The petitioner is a CPA, worked for the IRS, and he prepares tax returns; surely he had backup for his deductions.

Petitioner did not substantiate that he met the requirements under section 1.274-5T(b)(2), Temporary Income Tax Regs., supra, by adequate records or sufficient evidence corroborating his testimony for each of the claimed travel expenses. Petitioner therefore is not entitled to deduct any of the claimed travel expenses for 2006.

Petitioner’s claim for depreciation expense didn’t fair better.

Here, petitioner failed to prove the adjusted basis of the portion of his home with respect to which he claimed the depreciation expense. There is no persuasive evidence in the record on the cost of the home (and the portion of that amount attributable to the underlying real property) or the cost of improvements. Nor is there any persuasive evidence in the record establishing the percentage of petitioner’s home that was actually used by the Company to conduct business…

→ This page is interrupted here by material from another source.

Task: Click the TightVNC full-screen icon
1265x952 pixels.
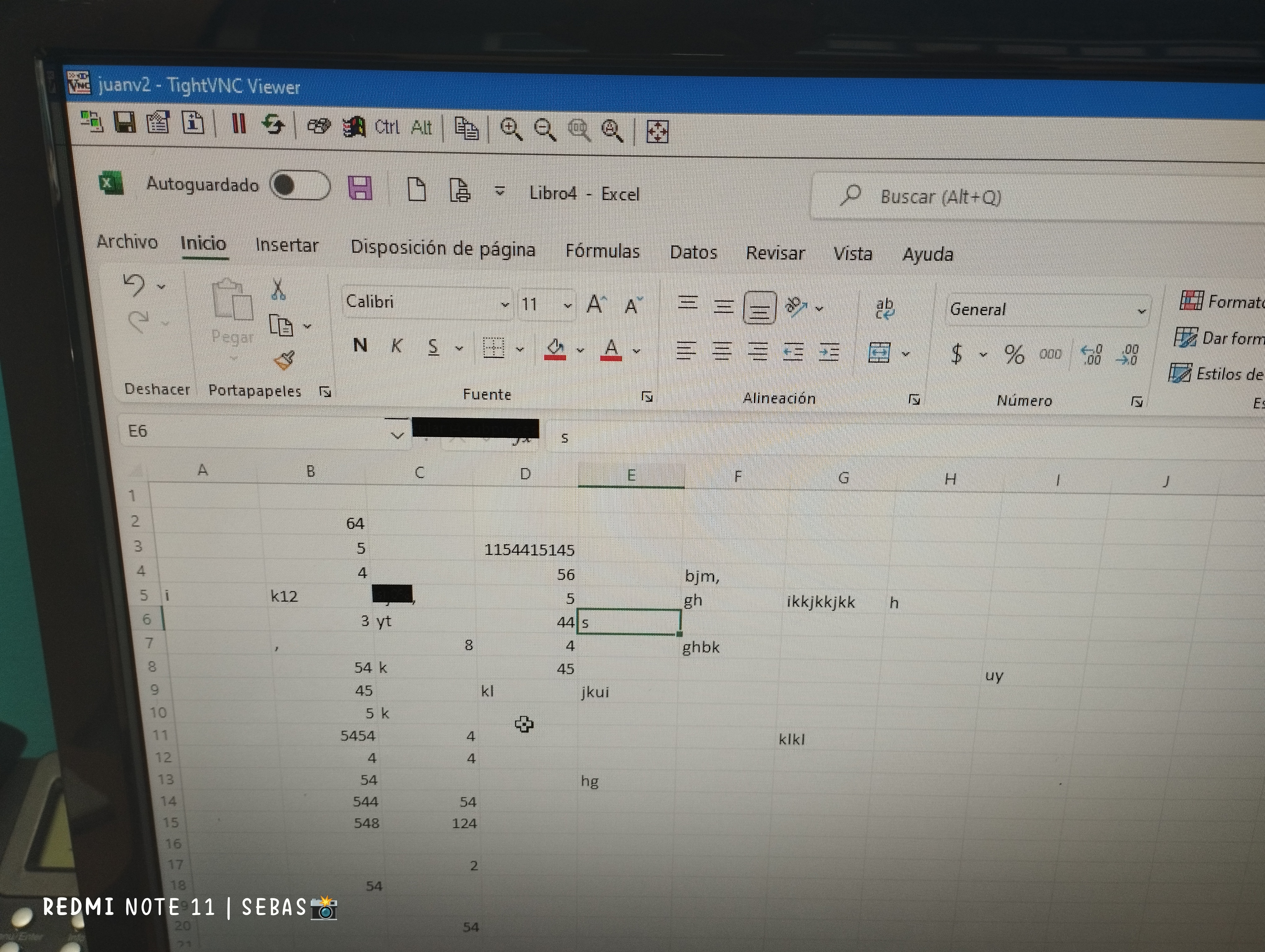Action: (657, 132)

While we are allowed to estimate the amount of an expense that we find to be deductible when the exact amount cannot be ascertained, for us to do so, petitioner had to supply us with some basis upon which an estimate could be made. See Vanicek v. Commissioner, 85 T.C. at 742-743. There is no evidence in the record on the adjusted basis of petitioner’s home other than his own self-serving and uncorroborated testimony. We are not required to accept such testimony and decline to do so.

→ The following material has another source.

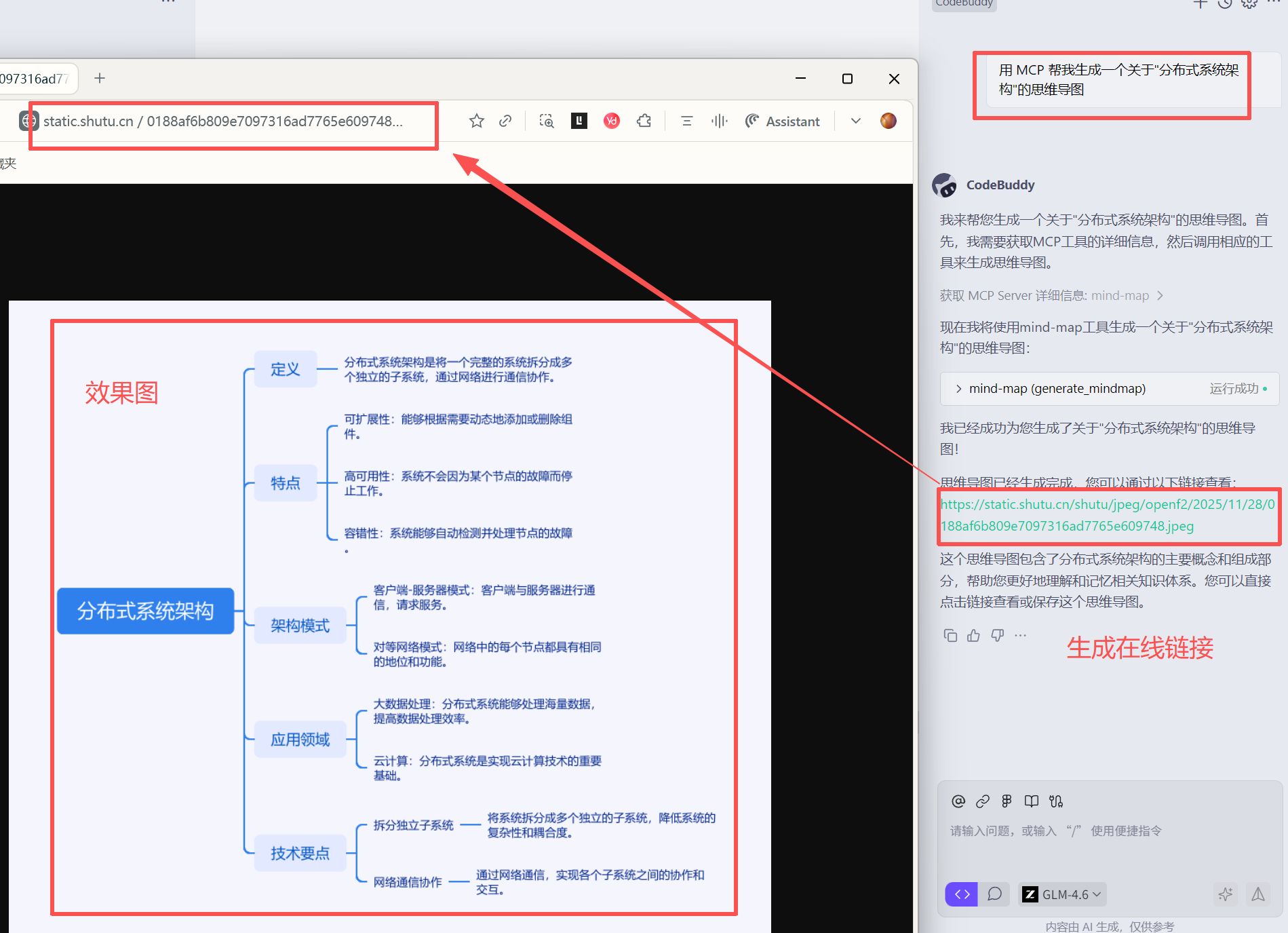Open the @ mention icon in chat input
The image size is (1288, 933).
coord(958,801)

Well, he must have had some proof of his cost of goods sold from his insurance business. After all, those expenses should be obvious. There’s a problem, though: What is he selling? He’s selling his services, and there isn’t a cost of goods sold with a service business.

We have held that a business must involve the sale of a material product to which direct cost may be allocated to reduce gross receipts by the costs of goods sold in computing gross income. More generally, we have held that gross receipts equal gross income where a business is primarily engaged in providing services; i.e., ability, know-how and experience. [citations omitted]

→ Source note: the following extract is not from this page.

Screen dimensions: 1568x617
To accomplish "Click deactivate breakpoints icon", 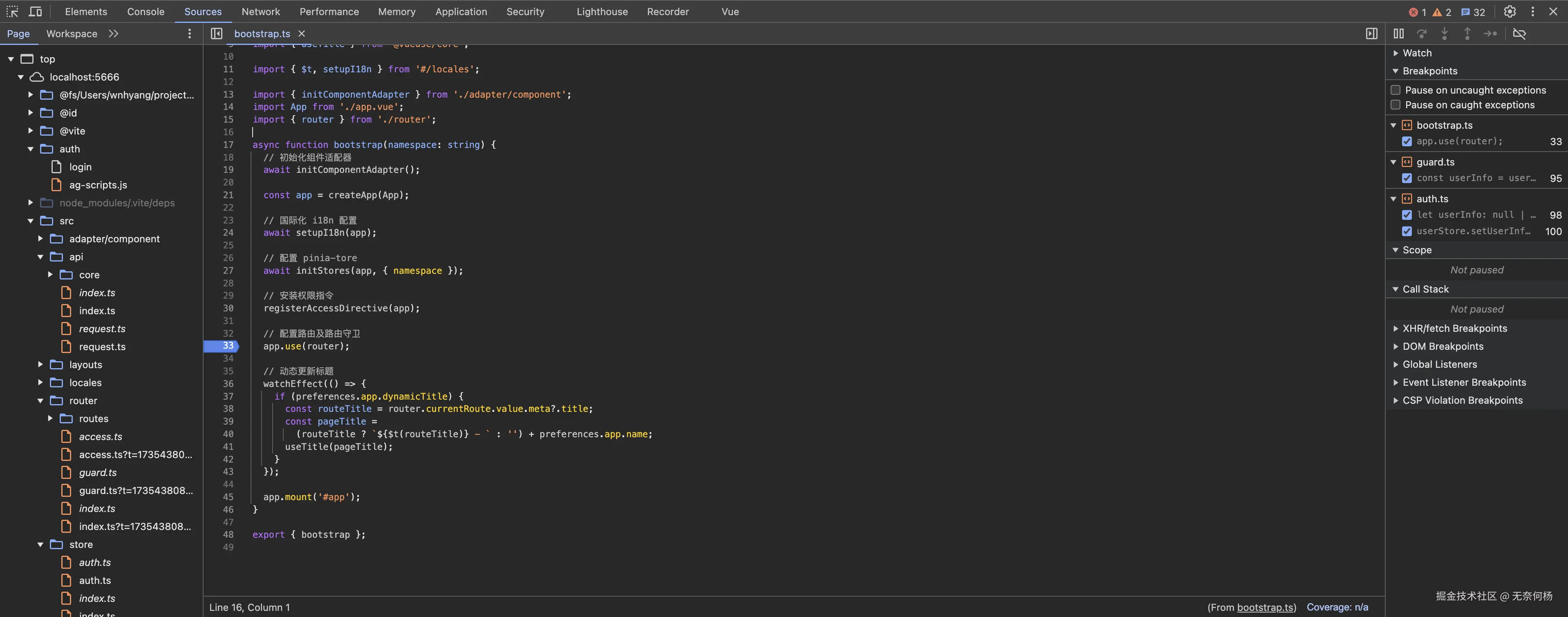I will point(1519,34).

Then there were the rental payments. The petitioner supposedly rented a portion of his house for his business to his S-Corporation and received just under $33,000; the IRS thought that was compensation. No matter how those payments were characterized, they were income on the petitioner’s return. The difference is that if they were compensation, employment taxes would be owed. So the petitioner undoubtedly provided his rental agreement or other documentation or–well, I’m writing this so I think you know where this is headed:

Petitioner did not produce a rental agreement between himself and the Company for 2006. Petitioner did not provide any checks or documentation demonstrating that the Company paid him rent for use of his home. More generally, there is no documentation in the record reflecting that the Company rented a portion of petitioner’s home. The only evidence supporting petitioner’s claim that the Company rented a portion of his home is his testimony. This Court is not required to accept petitioner’s self-serving, unverified and undocumented testimony, and we decline to do so.

Then there was the accuracy-related penalty. Let me state what should be obvious: If I am ever in front of the Tax Court, I’m going to be held to a higher standard than the average taxpayer because I’m supposed to know the rules. The same was true for the petitioner:

Petitioner, a CPA and former IRS revenue agent, prepared the Form 1040 he filed for 2006 and the Form 1120S that the Company filed for the same year. Petitioner exercised a lack of care and reckless disregard for rules and regulations in reporting income and claiming deductions against income on the returns, resulting in the remaining underpayment. Petitioner failed to offer any persuasive evidence that he acted with reasonable cause and in good faith with respect to any portion of the remaining underpayment.

There isn’t much to add to what the Tax Court said. If you have expenses, document, document, and document some more. You will be happy you have done so. And if you’re a tax professional and you don’t, well, have your checkbook handy.